Application of central composite design and structural analysis to the optimization of HPLC method for simultaneous analysis of hydrochlorothiazide, amlodipine besylate and valsartan

Abstract

Central composite experimental design was used for fast, simple, and accurate high-performance liquid chromatography (HPLC) determination of hydrochlorothiazide, amlodipine and valsartan in combined dosage forms.
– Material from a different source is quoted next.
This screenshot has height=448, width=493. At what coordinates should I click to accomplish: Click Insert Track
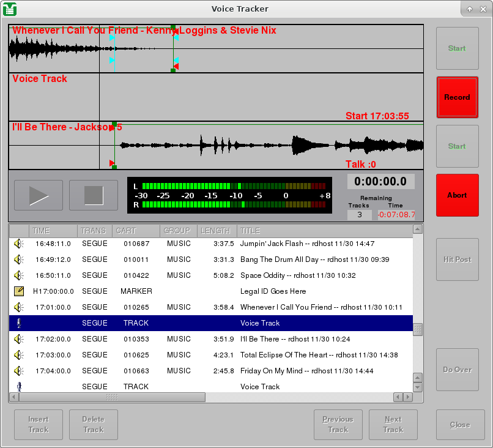click(38, 424)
This method avoids the disadvantages of the traditional analytical approach, which is time-consuming, involves a large number of runs, and does not allow establishing the multiple interacting parameters. On the basis of preliminary experiments and physicochemical characteristic of analyzed substances, three independent variables (methanol content, pH of the mobile phase, and column temperature) were selected as input, while as dependent variables, six responses (retention time of hydrochlorothiazide, retention time of amlodipine, retention time of valsartan, asymmetry of hydrochlorothiazide peak, asymmetry of amlodipine peak, and asymmetry of valsartan peak) were chosen. Face centered central composite design enables an estimation of factors which have the most importance. After optimizing experimental conditions, a separation was conducted on a Zorbax C-8 (150 mm x 4.6 mm, 5 mu m) column with a mobile phase consisting of methanol-acetonitrile-acetate buffer 40: 20: 40 (v/v/v), pH adjusted to 3.5 with acetic acid, flow rate of 1 mL/min and column temperature of 40 C-deg. The method was successfully applied to the simultaneous separations of these active drug compounds in their commercial dosage forms.